Ból, który nie ma końca. W średniowieczu podobne praktyki stosowano przy torturowaniu ludzi i zapewne tylko oni wiedzą, z jak ogromnym niekończącym się cierpieniem każdego dnia żył ten kot. Mijały tygodnie, a guma werżnęła się w skórę, jak powolna piła przecięła mięśnie, ścięgna i wrastała w tkanki, które na skutek infekcji obumierały i gniły. Tworzyły się przetoki a ropa lała się z nich strumieniami. Nie umiemy pojąć, jak chyba każdy normalny człowiek, jak to zwierze musiało strasznie cierpieć. Jak olbrzymią wolę życia musiało mieć, by przetrwać pomimo przeszywającego bólu, który jako jedyny towarzysz jego losu, nie opuszczał go nawet na sekundę. Kamyk – bo tak nazwałyśmy to cierpiące stworzenie, przeszedł skomplikowaną operację usunięcia wrośniętej w tkanki gumy. Nie było to łatwe z uwagi na bliskość krtani, tętnic i głównych mięśni szyi.
W klinice okazało się, że nie jest on dzikim kotem, a tylko bardzo skrzywdzonym przez człowieka stworzeniem. Gdy zaufa, jest królem pieszczot, których głośno się domaga.
Kochani, Kamyk wyzdrowieje. Jednak jego pobyt w szpitalu i leczenie jest poza naszą finansową możliwością.

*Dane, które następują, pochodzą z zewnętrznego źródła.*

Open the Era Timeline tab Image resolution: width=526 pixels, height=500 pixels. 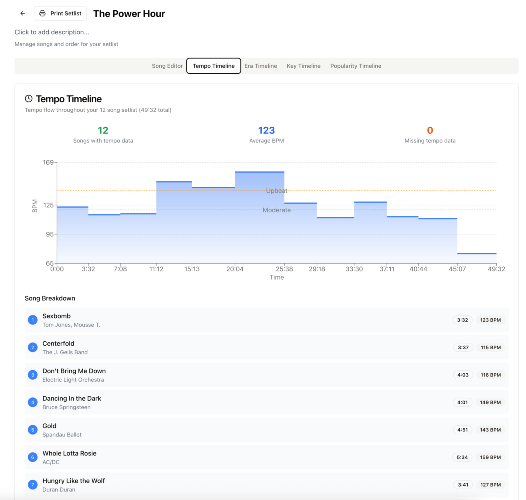pyautogui.click(x=261, y=66)
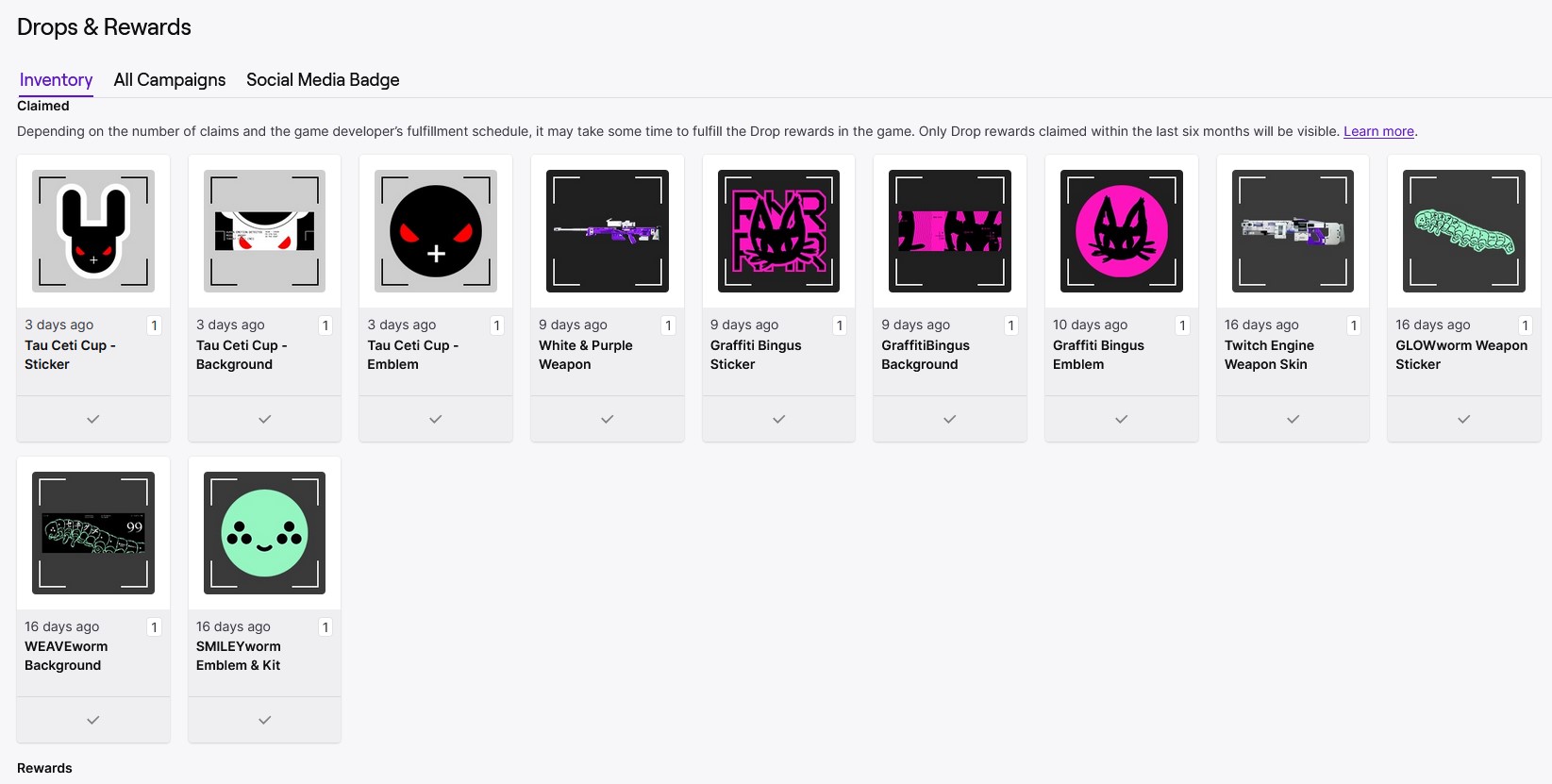Click checkmark under Graffiti Bingus Emblem
This screenshot has width=1552, height=784.
(x=1121, y=419)
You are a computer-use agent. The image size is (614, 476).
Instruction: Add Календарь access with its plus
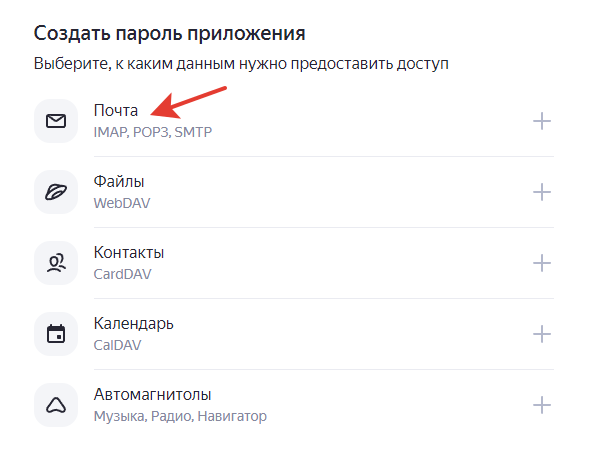tap(542, 334)
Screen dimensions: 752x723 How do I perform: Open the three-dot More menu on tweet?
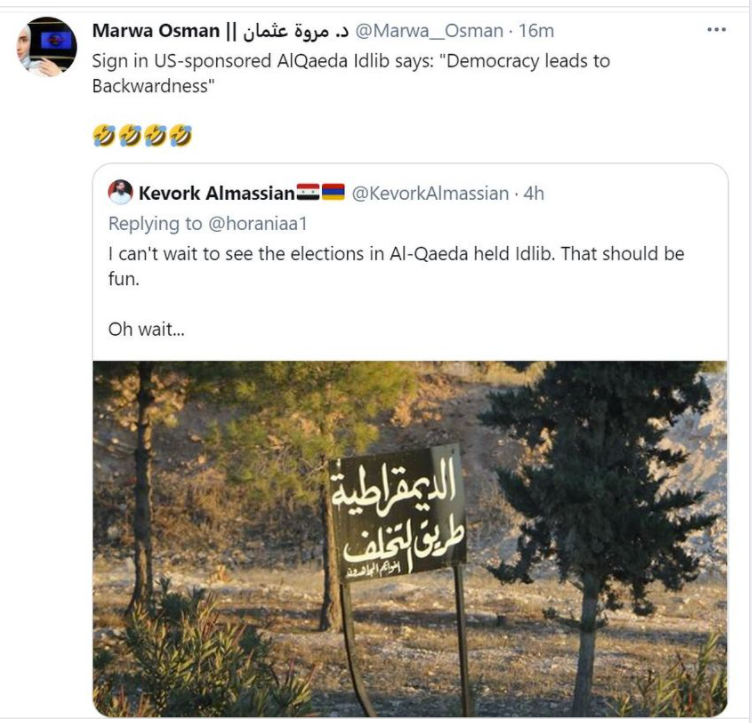(715, 30)
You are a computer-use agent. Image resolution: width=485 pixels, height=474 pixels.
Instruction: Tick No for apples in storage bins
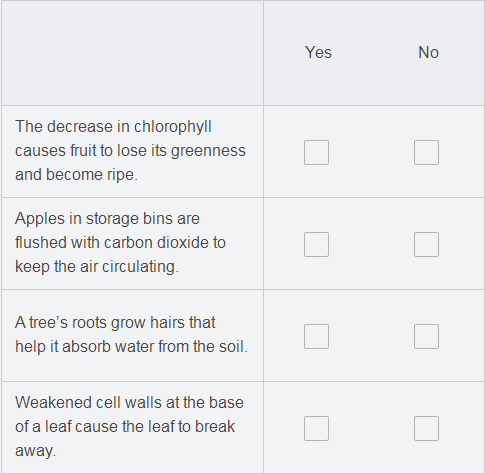(426, 244)
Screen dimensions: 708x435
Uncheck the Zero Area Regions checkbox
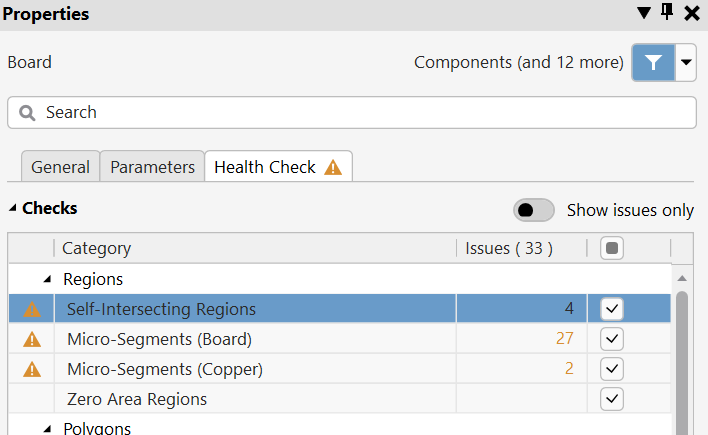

Prosimy Was o pomoc w regulacji leczenia i kilkunastodniowego pobytu w szpitalu jego i trzech innych kotków, które w tym samym czasie zawiozłyśmy do szpitala:
- Kociaka, który niestety mimo wysiłków lekarzy nie przeżył,
- innego kotka, któremu również niedane było żyć mimo intensywnej terapii,
- i maluszka, którego zawiozłyśmy w stanie agonalnym i po kilku dniach, dziś już wiemy, że się udało – będzie żyć i niebawem Wam o nim opowiemy.
Tak więc kochani, pomagając nam, ratujecie Kamyka i pomagacie nam ratować inne zwierzęta, które bez Waszego wsparcia nie mają absolutnie żadnych szans na pomoc i życie! Błagamy Was więc – nie zostawiajcie nas z długami i rachunkami za ratowanie tych, którym nikt innych nie chce pomóc, bo tylko dzięki Wam one żyją, a inne mogą na to życie dostać szansę.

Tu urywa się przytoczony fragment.